(Saved entries)

####################

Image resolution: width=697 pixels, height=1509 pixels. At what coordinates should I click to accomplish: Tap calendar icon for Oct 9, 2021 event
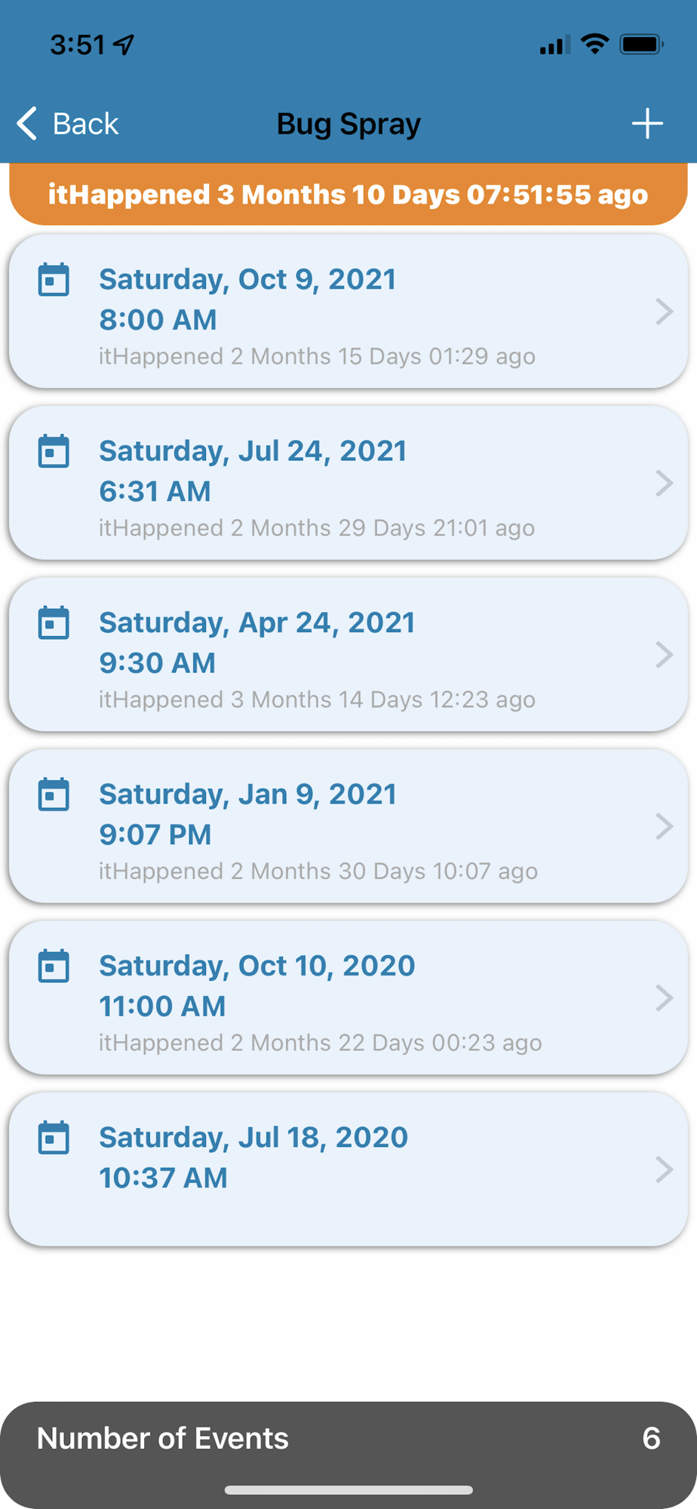54,279
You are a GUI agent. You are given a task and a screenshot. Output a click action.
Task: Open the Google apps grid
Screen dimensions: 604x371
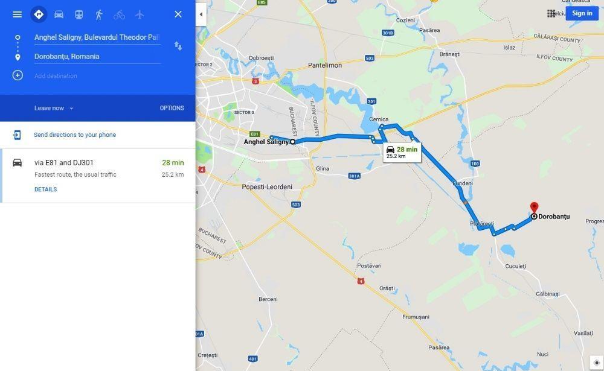[551, 13]
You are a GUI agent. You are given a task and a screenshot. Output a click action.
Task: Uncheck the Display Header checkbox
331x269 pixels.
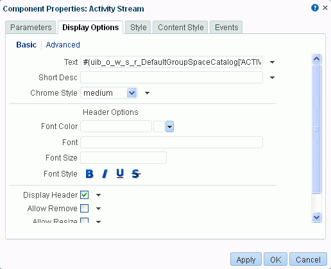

####################

> What you will do:
What is needed is an exact copy of all the entries above, minus the pictures.

> Response area:
Image resolution: width=697 pixels, height=1509 pixels. At what coordinates should I click to accomplish: Tap calendar icon for Oct 9, 2021 event
54,279
You are a GUI agent. You are given a task and a screenshot. Output a click action.
Task: Open the Google apps grid
Screen dimensions: 604x371
[551, 13]
You are a GUI agent. You are given a task and a screenshot. Output a click action.
Task: Uncheck the Display Header checkbox
331x269 pixels.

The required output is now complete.